== Segment start ==

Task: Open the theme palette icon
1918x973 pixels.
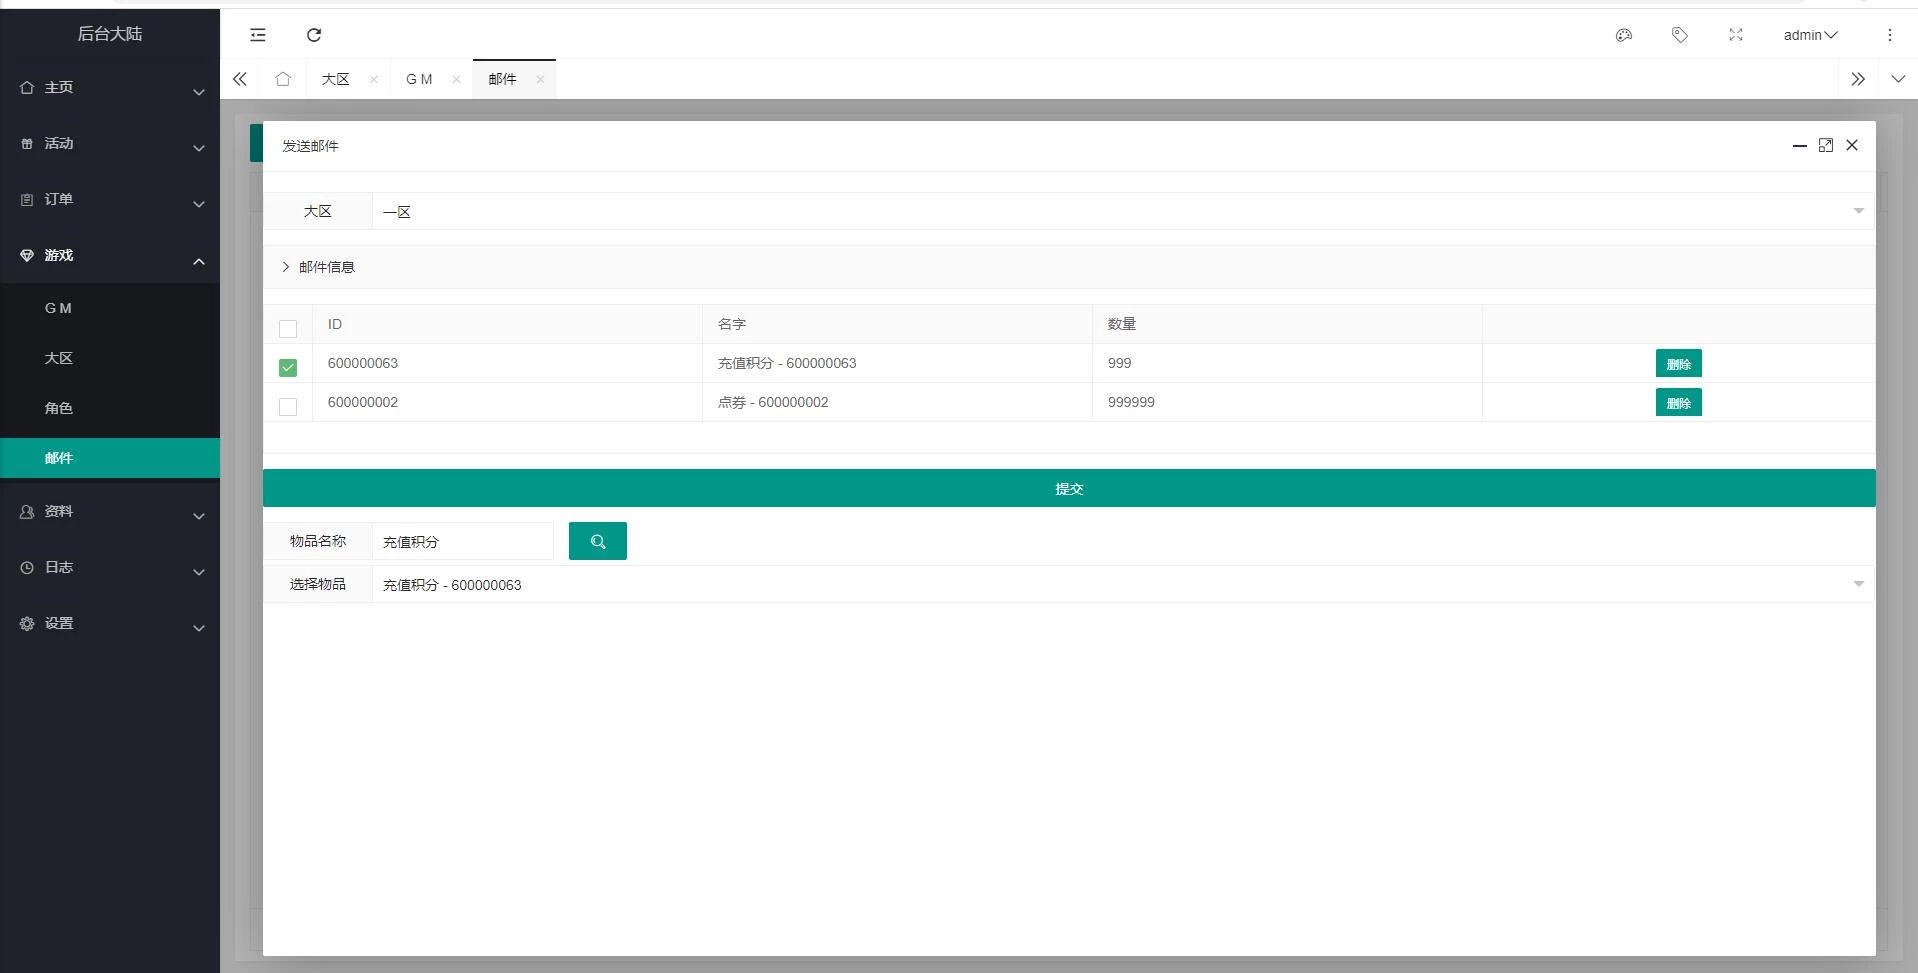Action: 1623,35
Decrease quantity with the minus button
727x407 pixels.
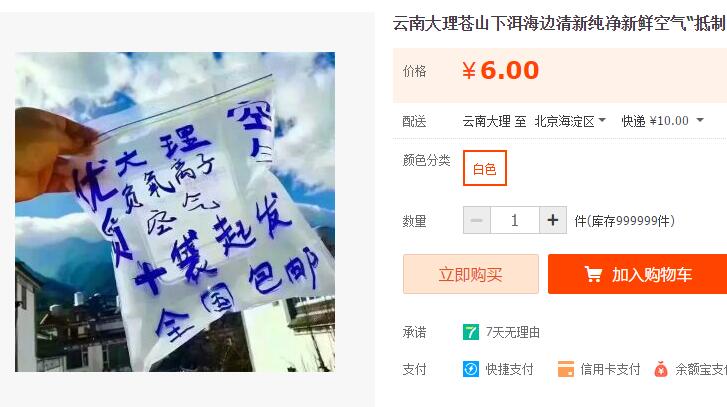477,220
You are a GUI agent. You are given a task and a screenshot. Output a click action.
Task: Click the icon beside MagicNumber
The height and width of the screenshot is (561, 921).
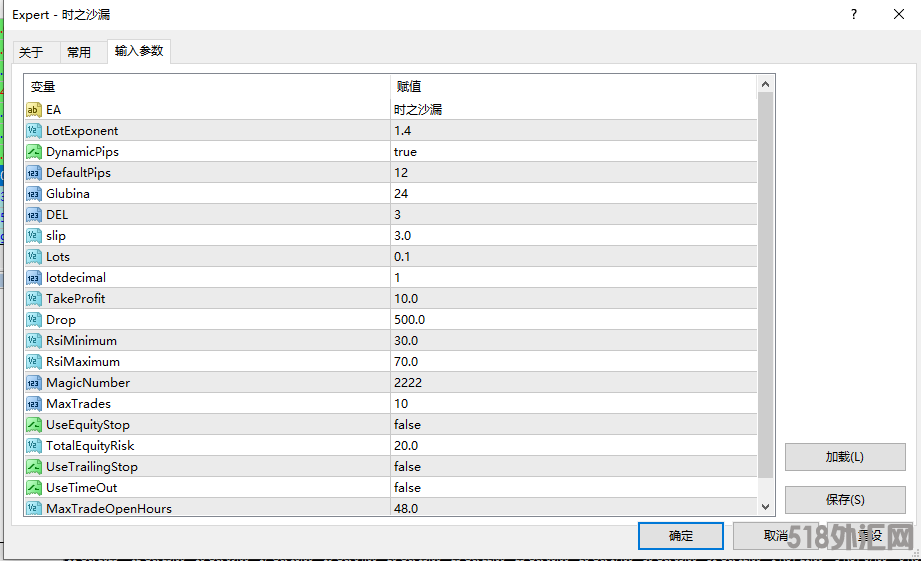(34, 383)
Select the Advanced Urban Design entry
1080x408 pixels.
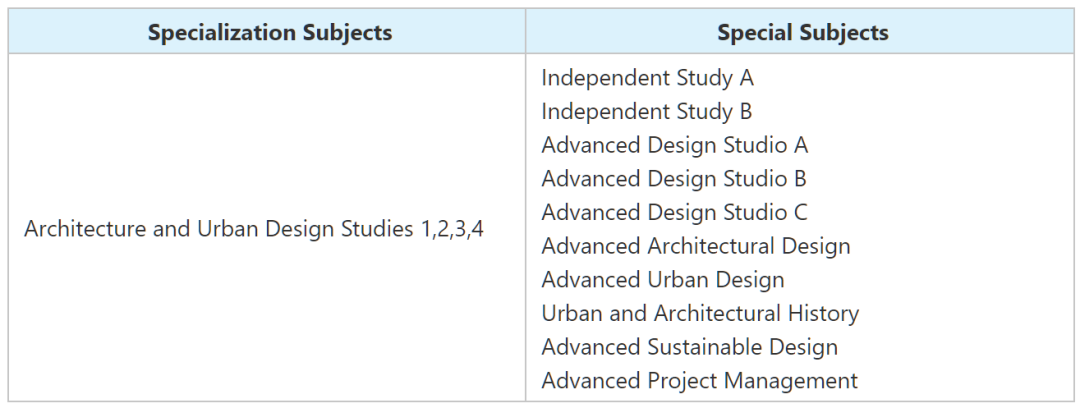[x=663, y=279]
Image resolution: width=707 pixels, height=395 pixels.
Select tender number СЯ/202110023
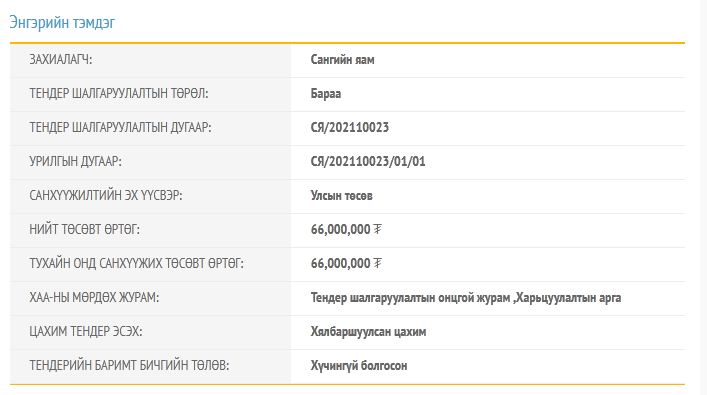coord(349,128)
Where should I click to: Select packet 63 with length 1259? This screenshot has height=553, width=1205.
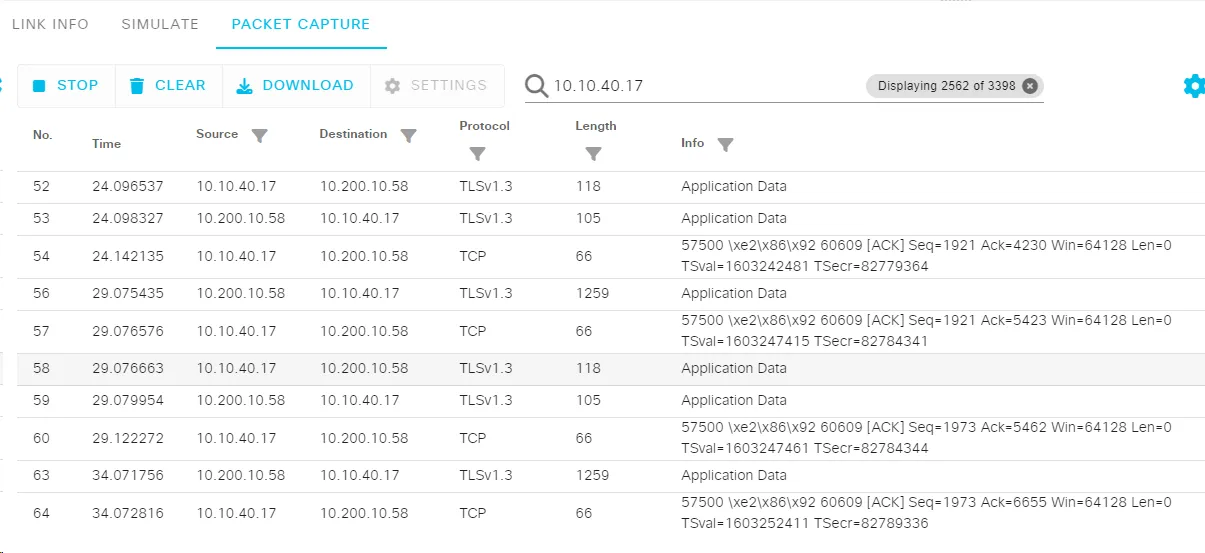pyautogui.click(x=610, y=476)
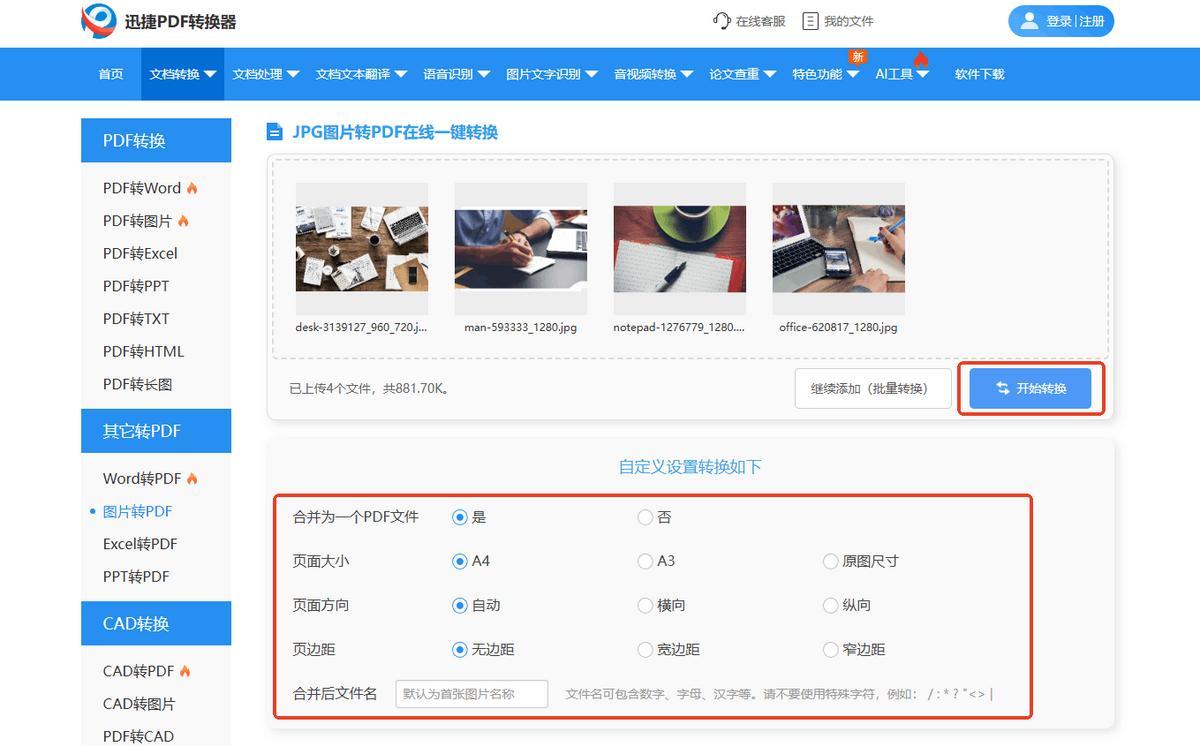Screen dimensions: 1200x746
Task: Expand the 文档转换 dropdown menu
Action: (x=183, y=74)
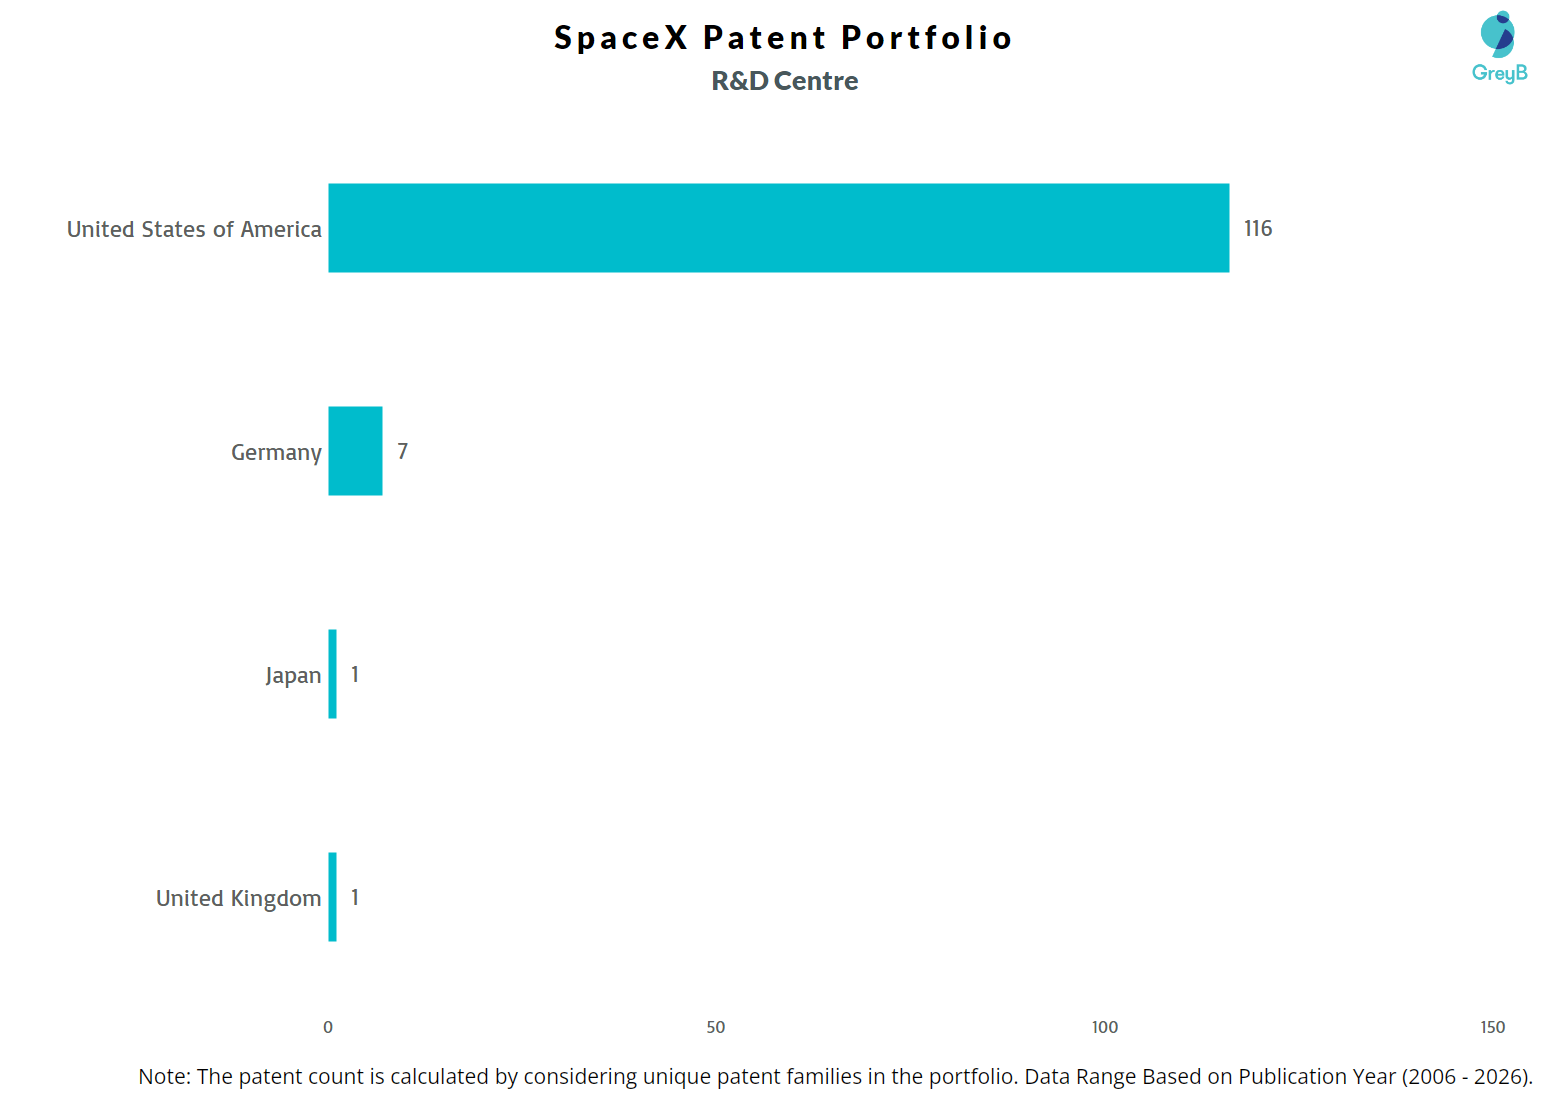The height and width of the screenshot is (1100, 1550).
Task: Click the Japan axis label
Action: (293, 675)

== Segment end ==

What you have to do —
Output each line of the listing above that has "icon".

Completed task —
Task: Open the theme palette icon
Task: Click the icon beside MagicNumber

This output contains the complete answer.